Geopolitical AI-Trendslop
LLMs default to consensus mimicry. Start there and apply Human Judgment
A new study published in the Harvard Business Review last week reminds us that large language models (LLMs) need to be paired with human judgment, especially in a field as hard to quantify as geopolitics.
Business school researchers tested seven leading large language models — including ChatGPT, Claude, Gemini, Grok, and DeepSeek — across seven core strategic tensions that required binary choices. The finding was consistent across all models: LLMs systematically recommend the same buzzword-aligned strategies regardless of business context.
The researchers call this “trendslop”: AI’s structural bias toward whatever sounds most current and defensible — differentiation over cost leadership, augmentation over automation, long-term thinking over short-term urgency — independent of what the specific situation requires.
The scale of the evidence is significant. Over 15,000 trials were run to determine whether better prompting could correct the bias. It could not: the strongest biases shifted less than 2%. Providing richer organizational context moved responses by only 11% on average.
The researchers also documented the “hybrid trap.” When not forced to choose, LLMs recommended pursuing contradictory strategies simultaneously, producing the appearance of analytical completeness while resolving nothing.
The study was designed around generic corporate strategy questions. The implications for AI-assisted geopolitical analysis are more serious still.

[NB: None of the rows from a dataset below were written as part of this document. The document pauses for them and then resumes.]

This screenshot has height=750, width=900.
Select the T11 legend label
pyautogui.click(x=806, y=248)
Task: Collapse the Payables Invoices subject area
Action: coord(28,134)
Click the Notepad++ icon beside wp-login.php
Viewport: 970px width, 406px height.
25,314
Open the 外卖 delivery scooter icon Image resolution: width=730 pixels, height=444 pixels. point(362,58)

Why Geopolitics Is a Harder Case
Trendslop in corporate strategy produces suboptimal advice. A model that consistently recommends differentiation over cost leadership when cost leadership is correct wastes time and introduces drift.
Trendslop in geopolitical analysis can produce unrecognized exposure.
Geopolitical analysis is not generic by definition. It is inherently firm-specific, jurisdiction-specific, and time-horizon-specific. The material questions are not whether market fragmentation is accelerating in general, but whether it is accelerating in the specific configurations on which a particular firm depends.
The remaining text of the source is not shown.